§ **Task to carry out**
Copy out exactly each line from the line with "Click the y1(t) answer field" through the last line of the material below.

§ **Supplied data**
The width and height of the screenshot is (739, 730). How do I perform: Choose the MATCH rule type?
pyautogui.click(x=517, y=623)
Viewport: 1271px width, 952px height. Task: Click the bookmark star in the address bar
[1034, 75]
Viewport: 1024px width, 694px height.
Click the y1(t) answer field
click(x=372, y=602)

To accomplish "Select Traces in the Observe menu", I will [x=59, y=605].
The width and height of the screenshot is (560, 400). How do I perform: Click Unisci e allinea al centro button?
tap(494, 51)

§ **Response area**
Click the y1(t) answer field
click(x=372, y=602)

To accomplish "Select Traces in the Observe menu", I will [x=59, y=605].
The width and height of the screenshot is (560, 400). How do I perform: Click Unisci e allinea al centro button?
tap(494, 51)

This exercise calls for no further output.